How might Mannion and his legal team respond to this complaint, and what arguments could they make on his behalf? 

If I was defending him, I would probably point to the First Amendment. I would say that under the artistic expression doctrine, the photographer is using the photograph as an artistic work. Maybe this photographer is an artist that displays his work in galleries, and he’s displaying it on his website for the purpose of artistic expression and selling himself as an artist rather than selling commercial goods. 

Interestingly, it doesn’t usually take a lawsuit to halt people from engaging in the kinds of actions that Mannion is [allegedly] doing. Usually it goes to the point of a demand letter and people stop. So it’s interesting to me that this has proceeded to a full lawsuit. It makes me think that Mannion must have some kind of defense. I can’t foresee somebody just willfully engaging in this activity with an artist that is this big without some kind of defense. Because the risk and the damages, it’s too high, and the cost to have to go to court, it’s way too high.

Based solely on the complaint—which, of course, only tells one side of this story— who do you think would win this lawsuit, if it were to go to trial?

It’s very, very clear—based on the complaint and the facts alleged—that Mannion violated both the statute and Jay-Z’s common law right to publicity. But you never know. People can allege whatever they want in a complaint, but you never know until you really dig in.

Jay-Z is seeking a preliminary and permanent injunction against Mannion. Can you explain, in layman’s terms, what that means, and what it would force Mannion to do? 

Jay-Z is requesting that Mannion stop using his name, likeness, identity, and persona—period. People get confused about what the word “injunction” means, sometimes. It just means either the court causes someone to do something, or stops somebody from doing something. And based on the complaint, he’ll definitely get the injunction.  

Jay-Z is seeking a wide variety of damages. Do you think he’ll get them?

If all the allegations are true, I think Jay-Z will definitely get damages. If Mannion has been conducting this business for a really long time and has grossed a lot of money, it’s going to be quite a lot of money. I think millions. It’s going to be so much money that, I think, this will probably settle. It’s not going to go to a full trial. 

To an outsider, this suit might seem like an exercise in punching down. Jay-Z is one of the wealthiest musicians on the planet. Mannion is an acclaimed photographer, but in the grand scheme of things, few people have ever heard of him. Jay-Z isn’t just trying to get him to stop selling these photos—he’s also going after his money. Because of that, do you think that Jay-Z might be running any reputational risk here?

I don’t think so. If you talk to a reasonable person and explain the facts and say, “Hey, if somebody used your face on a T-shirt and sold it, how would you feel about that?” I think it’s pretty understandable to any human being that that’s not something that would be permissible. And then if you really dig into how entertainers make money, if you’re in that business at all, you understand the value of somebody’s brand and their face.
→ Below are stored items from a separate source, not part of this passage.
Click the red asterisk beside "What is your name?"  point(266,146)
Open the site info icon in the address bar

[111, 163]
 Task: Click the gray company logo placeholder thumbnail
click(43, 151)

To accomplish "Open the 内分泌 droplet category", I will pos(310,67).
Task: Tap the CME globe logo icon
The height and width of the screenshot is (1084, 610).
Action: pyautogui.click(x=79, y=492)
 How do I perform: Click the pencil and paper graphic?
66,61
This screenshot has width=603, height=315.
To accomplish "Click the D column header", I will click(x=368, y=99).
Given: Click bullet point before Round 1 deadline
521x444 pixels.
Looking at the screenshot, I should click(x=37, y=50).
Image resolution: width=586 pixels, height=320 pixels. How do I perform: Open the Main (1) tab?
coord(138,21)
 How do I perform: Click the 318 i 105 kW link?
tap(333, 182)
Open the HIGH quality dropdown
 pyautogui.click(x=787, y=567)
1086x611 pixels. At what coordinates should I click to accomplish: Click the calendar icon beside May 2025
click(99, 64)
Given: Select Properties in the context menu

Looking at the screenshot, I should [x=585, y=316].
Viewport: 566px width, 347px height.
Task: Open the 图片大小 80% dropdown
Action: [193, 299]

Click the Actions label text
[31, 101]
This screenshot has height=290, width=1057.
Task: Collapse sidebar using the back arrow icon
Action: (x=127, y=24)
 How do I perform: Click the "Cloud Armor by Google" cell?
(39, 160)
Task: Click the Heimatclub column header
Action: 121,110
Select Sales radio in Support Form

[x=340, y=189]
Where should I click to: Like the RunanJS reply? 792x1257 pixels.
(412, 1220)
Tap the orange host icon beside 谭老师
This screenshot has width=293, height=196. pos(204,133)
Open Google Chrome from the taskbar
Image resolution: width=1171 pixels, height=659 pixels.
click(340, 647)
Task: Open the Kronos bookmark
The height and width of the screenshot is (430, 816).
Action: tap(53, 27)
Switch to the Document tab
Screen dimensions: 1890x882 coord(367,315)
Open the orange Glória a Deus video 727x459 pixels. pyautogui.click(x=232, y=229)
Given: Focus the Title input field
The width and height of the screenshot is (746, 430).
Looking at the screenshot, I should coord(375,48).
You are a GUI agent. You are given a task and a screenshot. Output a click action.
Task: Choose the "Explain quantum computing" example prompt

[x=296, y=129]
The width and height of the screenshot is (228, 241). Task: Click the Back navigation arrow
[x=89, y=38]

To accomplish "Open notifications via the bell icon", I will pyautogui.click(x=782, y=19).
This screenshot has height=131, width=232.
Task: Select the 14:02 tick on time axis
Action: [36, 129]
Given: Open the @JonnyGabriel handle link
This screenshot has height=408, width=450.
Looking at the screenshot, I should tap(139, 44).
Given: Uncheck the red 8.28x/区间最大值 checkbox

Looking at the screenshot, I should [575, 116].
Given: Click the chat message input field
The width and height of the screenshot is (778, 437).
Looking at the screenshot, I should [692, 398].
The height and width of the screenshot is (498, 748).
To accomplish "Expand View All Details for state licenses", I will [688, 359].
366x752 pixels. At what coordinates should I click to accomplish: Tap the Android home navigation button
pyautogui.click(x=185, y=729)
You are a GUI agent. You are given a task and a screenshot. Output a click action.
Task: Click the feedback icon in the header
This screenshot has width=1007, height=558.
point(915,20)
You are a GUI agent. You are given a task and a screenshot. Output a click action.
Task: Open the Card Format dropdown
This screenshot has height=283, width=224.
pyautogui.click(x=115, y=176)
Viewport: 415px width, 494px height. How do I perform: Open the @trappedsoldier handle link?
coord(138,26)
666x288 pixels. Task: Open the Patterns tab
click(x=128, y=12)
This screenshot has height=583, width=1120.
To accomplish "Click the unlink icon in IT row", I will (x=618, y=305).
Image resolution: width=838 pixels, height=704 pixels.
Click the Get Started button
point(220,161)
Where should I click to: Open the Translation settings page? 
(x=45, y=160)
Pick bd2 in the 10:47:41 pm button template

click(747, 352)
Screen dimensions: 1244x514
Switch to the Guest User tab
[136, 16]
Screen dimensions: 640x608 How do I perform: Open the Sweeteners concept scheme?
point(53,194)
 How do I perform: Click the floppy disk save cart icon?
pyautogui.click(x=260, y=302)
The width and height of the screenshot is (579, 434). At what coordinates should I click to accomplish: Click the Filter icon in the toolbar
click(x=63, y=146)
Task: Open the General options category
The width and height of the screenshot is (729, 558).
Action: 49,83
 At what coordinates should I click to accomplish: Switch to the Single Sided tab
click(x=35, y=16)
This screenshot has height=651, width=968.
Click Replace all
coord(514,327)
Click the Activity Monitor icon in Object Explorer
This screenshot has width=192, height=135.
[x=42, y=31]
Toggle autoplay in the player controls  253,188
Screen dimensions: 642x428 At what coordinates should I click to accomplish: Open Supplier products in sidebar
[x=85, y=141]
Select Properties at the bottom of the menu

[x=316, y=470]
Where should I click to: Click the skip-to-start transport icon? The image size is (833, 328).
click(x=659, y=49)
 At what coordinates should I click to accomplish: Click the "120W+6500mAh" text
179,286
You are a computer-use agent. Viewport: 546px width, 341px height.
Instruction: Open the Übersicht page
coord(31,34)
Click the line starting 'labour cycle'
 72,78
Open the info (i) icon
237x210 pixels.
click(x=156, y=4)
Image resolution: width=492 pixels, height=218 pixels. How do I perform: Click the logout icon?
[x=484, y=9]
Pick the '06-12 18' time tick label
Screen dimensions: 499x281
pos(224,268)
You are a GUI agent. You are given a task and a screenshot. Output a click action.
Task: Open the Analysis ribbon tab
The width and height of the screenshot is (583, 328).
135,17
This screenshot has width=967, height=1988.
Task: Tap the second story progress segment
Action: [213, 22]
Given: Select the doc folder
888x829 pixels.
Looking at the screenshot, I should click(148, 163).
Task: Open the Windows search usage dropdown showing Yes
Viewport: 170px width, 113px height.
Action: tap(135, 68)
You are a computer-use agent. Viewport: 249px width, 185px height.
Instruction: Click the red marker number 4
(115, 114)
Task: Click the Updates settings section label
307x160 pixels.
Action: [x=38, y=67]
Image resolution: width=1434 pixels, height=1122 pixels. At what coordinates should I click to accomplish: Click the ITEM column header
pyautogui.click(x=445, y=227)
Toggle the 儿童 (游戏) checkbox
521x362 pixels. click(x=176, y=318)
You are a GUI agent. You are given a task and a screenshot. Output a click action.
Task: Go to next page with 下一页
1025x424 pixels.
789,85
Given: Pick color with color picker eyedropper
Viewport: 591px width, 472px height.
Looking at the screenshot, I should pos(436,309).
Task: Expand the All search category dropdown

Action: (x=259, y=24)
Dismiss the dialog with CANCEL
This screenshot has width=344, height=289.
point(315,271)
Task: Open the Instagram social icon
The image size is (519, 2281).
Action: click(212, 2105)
And a lot of the time, that’s a huge component of how they brand themselves and how they make money. I don’t think it’s going to be a reputational issue at all.

I’m sympathetic to the photographer, too. I think it’s kind of a lesson, to a certain extent, to photographers: If you’re going to take pictures of somebody for an album cover, you can prevent this from happening entirely by being prepared and drafting an agreement of some kind that you give to the artist and say, “After we’re done with this, if I ever publish a book, can I have permission to use this? If I want to put this on my website, can I have permission to do this?” And then everybody’s happy.